Port of Camas-Washougal Executive Director David Ripp usually hops on a bicycle to exercise, de-stress and connect with the natural environment. Later this summer, he’ll add “riding for a good cause” to that list.

In July, Ripp donated his bicycling talents to the Clark County Historical Museum’s “Friday Night Flicks” online auction. Now, Ripp plans to take the auction winner — Vancouver resident Jim West — for a bicycle ride through parts of East Clark County on a yet-to-be-determined date.

Ripp said he thought it was “a great opportunity” when the historical museum’s director, Bradley Richardson, reached out and pitched a bike tour with the Port director as one of the auction prizes.

“At first, I thought, ‘No one’s going to buy this.’ Then I found out that several people bid on it,” Ripp said. “I actually know the guy who won.

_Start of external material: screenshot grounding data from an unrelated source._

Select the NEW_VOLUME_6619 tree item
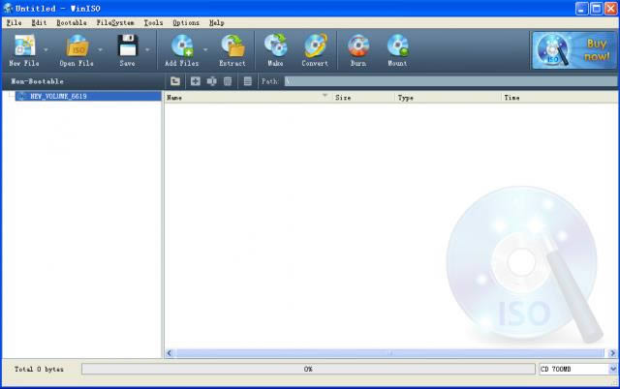This screenshot has width=620, height=389. click(58, 97)
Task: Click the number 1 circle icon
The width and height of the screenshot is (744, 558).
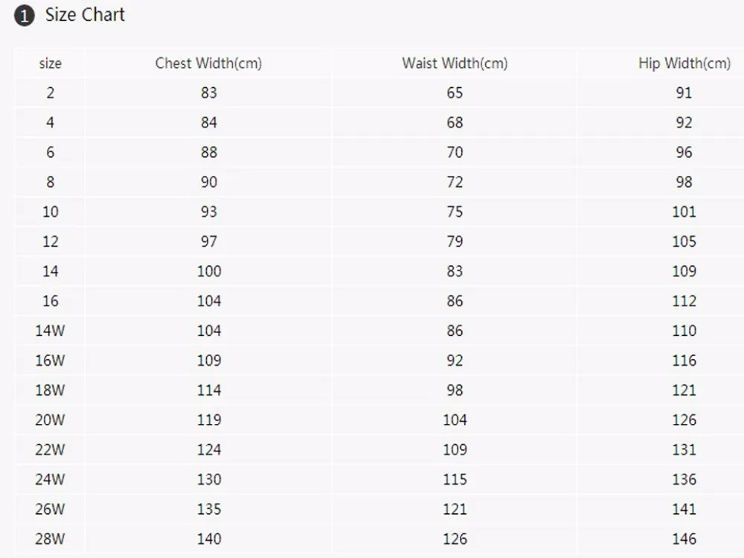Action: (25, 16)
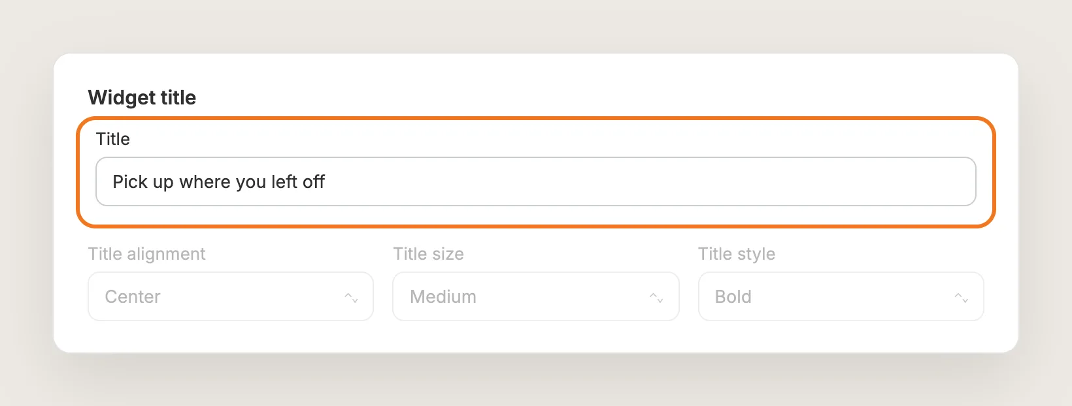Select the "Center" value text
The width and height of the screenshot is (1072, 406).
(x=133, y=297)
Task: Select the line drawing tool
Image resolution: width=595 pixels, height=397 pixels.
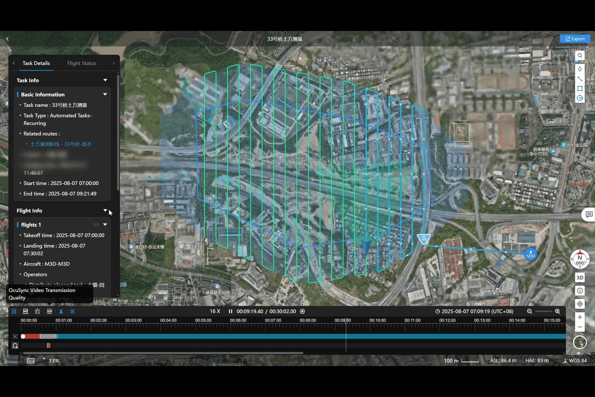Action: pyautogui.click(x=580, y=79)
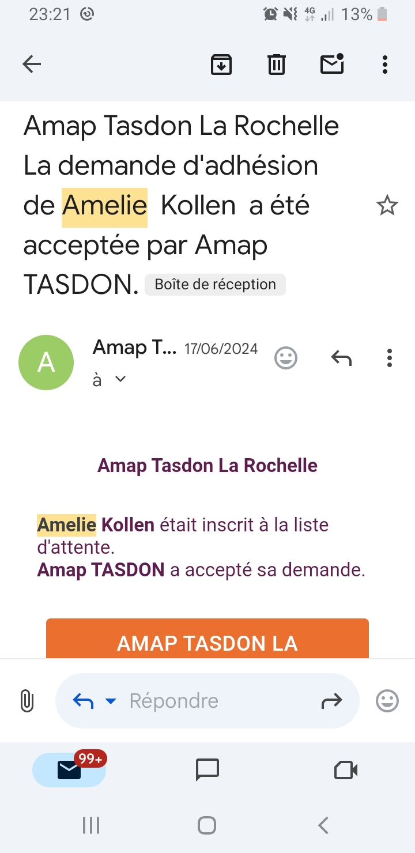Open the Boîte de réception label
Image resolution: width=415 pixels, height=853 pixels.
pos(215,285)

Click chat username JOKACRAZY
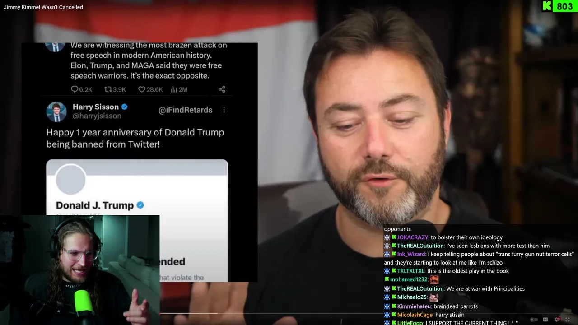413,237
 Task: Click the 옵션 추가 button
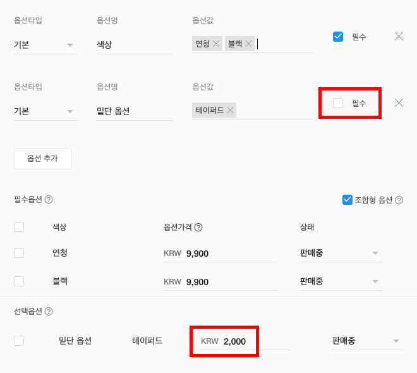click(42, 159)
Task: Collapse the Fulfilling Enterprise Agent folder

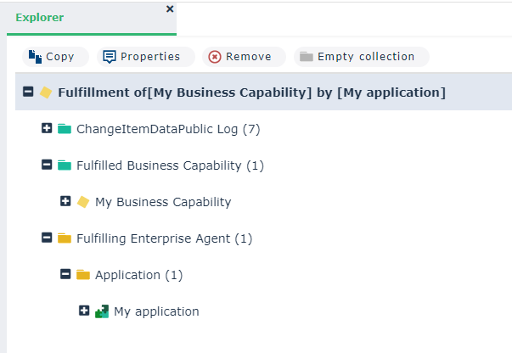Action: pyautogui.click(x=47, y=238)
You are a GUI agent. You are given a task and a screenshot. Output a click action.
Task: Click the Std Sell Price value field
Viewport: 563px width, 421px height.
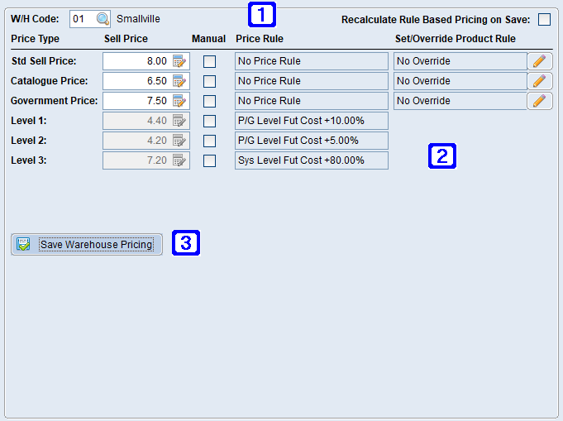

He’s a recreational cyclist, so I’ll take him on one of my favorite rides, then have a good, guilt-free lunch at The Puffin afterwards. It will be fun.”

Few people are more qualified to lead an East Clark County bicycle tour than Ripp, who has been a competitive cyclist for more than 20 years.

“I’ve always been active,” he said. “I had thought about doing a triathlon, but I met (my wife) Sue in 1998, and she was with a workout group and starting to train, and I thought, ‘Here’s my opportunity.’ I did a sprint triathlon and a half-Ironman, which looking back on it was the stupidest thing I could’ve done. But it really opened up (my mind).”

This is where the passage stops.